Report points to rising emission trends
2006 UNFCCC greenhouse gas data report points to rising emission trends
(Bonn, 30 October 2006) – The secretariat of the United Nations Framework Convention on Climate Change (UNFCCC) today released new data showing an upward trend in emissions of industrialized countries in the period 2000–2004.
The UNFCCC report ‘Greenhouse Gas Data, 2006’ constitutes the first complete set of data submitted by all 41 industrialized Parties of the Convention to the Bonn-based secretariat.
According to the secretariat, in the period 1990–2004, the overall emissions of industrialized countries decreased by 3.3 per cent.
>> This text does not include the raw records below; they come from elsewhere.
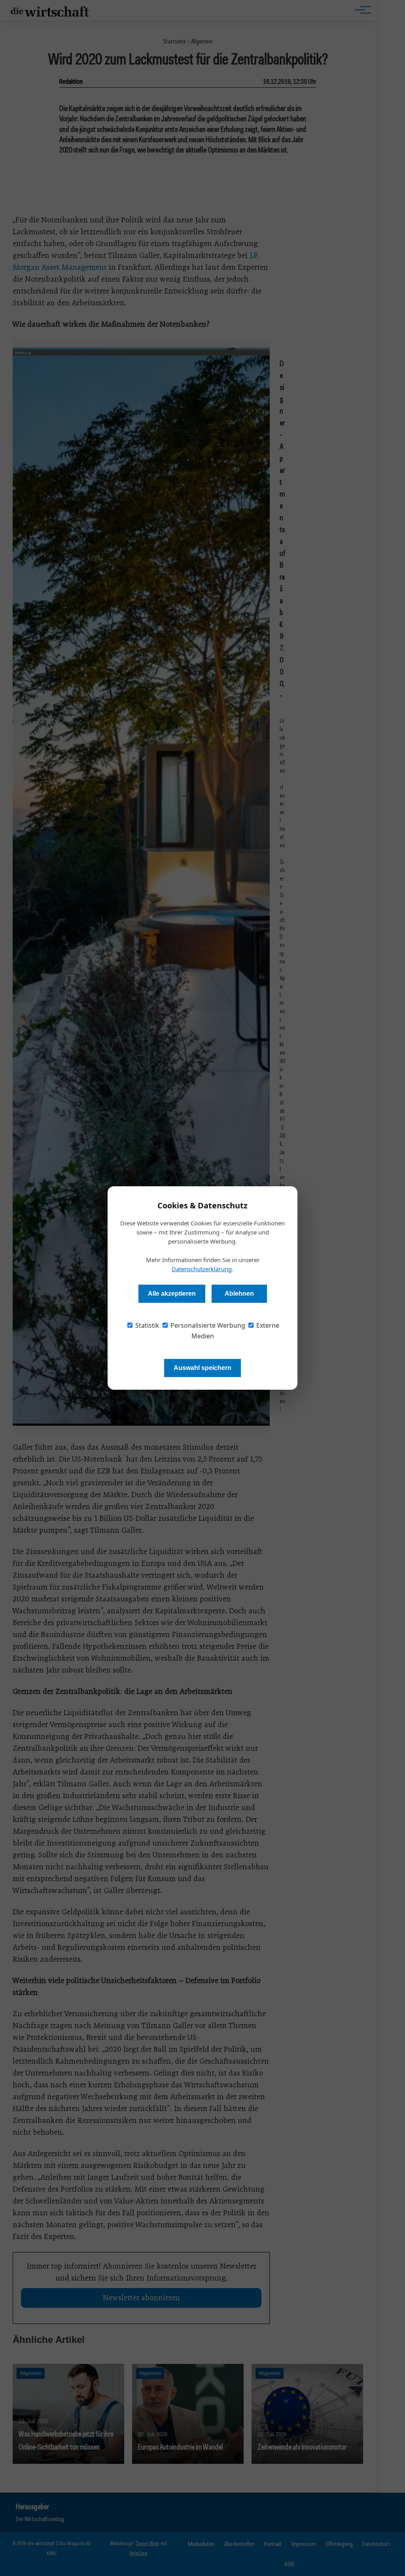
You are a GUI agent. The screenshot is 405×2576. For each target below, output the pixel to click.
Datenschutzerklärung (202, 1269)
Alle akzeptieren (172, 1293)
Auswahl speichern (202, 1367)
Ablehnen (239, 1293)
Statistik (146, 1325)
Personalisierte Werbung (207, 1325)
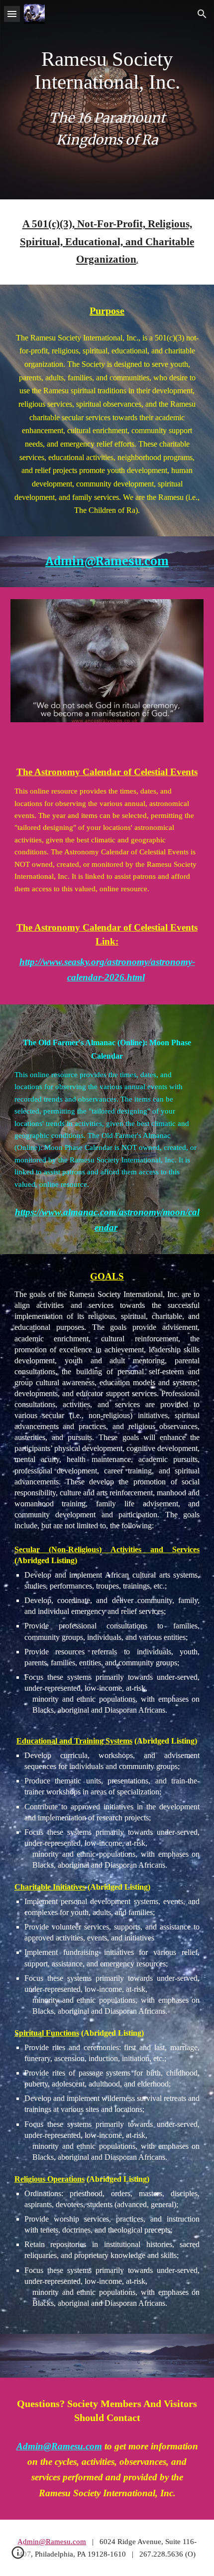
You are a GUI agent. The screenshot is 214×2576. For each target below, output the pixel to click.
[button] (12, 13)
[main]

However, this was mostly due to a 36.8 per cent decrease in emissions on the part of economies in transition of eastern and central Europe (EITs).
Within the same time-period, the greenhouse gas emissions of the other industrialized Parties of the Convention grew by 11.0 per cent.
“The worrying fact is that EITs, which were mostly responsible for the overall emissions reductions of industrialized countries so far, as a group have experienced an emission increase of 4.1 per cent in the period 2000-2004,” said UNFCCC Executive Secretary Yvo de Boer.
“This means that industrialized countries will need to intensify their efforts to implement strong policies which reduce greenhouse gas emissions,” he added.
In particular, transport remains a sector where emission reductions are urgently required but seem to be especially difficult to achieve. Emissions from transportation grew by 23.9 per cent from 1990 to 2004.
According to the released data, the joint emissions of industrialized countries that are Parties to the Kyoto Protocol were 15.3 per cent below the 1990 level in 2004, while the individual performance of countries varied.
The Kyoto Protocol presently requires 35 industrialized countries and the European Community to reduce greenhouse gas emissions by an average of 5% below 1990 levels in its first commitment period between 2008 and 2012.
The UN’s chief climate change official pointed out that despite the emission growth in some countries in the period 2000-2004, Parties of the Kyoto Protocol stand a good chance of meeting their individual emissions reduction commitments if they speedily apply the additional domestic mitigation measures they are planning and use the Kyoto Protocol’s market-based flexibility mechanisms.
“The challenge is well understood. After its entry into force in 2005, the Kyoto Protocol is now firmly in place and is guiding industrialized countries in identifying and implementing policy options, including the Protocol’s flexibility mechanisms, to meet their targets under the treaty,” underlined de Boer.
One promising option for meeting the Kyoto Protocol targets is the use of the clean development mechanism (CDM). The CDM permits industrialized countries to invest in sustainable development projects that reduce emissions in developing countries and thereby generate tradable emission credits.
To date, around 375 CDM projects have been registered, with a total estimated emission reduction potential of more than 600 million tones. More than 900 more projects are in the pipeline. The total estimated emission reduction potential of all projects currently in the CDM pipeline in the period up to 2012 stands at around 1.4 billion tonnes, which amounts to about 12% of what industrialized Kyoto Protocol Parties emitted in 1990.
Last week, the UNFCCC launched the second project-based mechanism under the Kyoto Protocol: joint implementation (JI), which allows developed countries to acquire carbon credits from greenhouse gas emission reducing projects undertaken in other industrialized countries.
“In the countries that are members of the European Union, the use of the EU emissions trading scheme is growing in importance,” UNFCCC Executive Secretary Yvo de Boer said.
“We are looking forward to emissions trading between all countries with emission targets under the Kyoto Protocol when the first commitment period starts in 2008. The United Nations Climate Change Secretariat is presently putting in place the required support infrastructure to make this possible.”
“At the same time, it is clear that further global action on climate change is urgently needed to generate significant investment flows into clean technology, making use of existing and new market mechanisms,” he added.
At the United Nations Climate Change Conference - Nairobi 2006 (6 to 17 November), negotiations on the second commitment period of the Kyoto Protocol will continue, along with a dialogue on the future of the climate change process under the UNFCCC.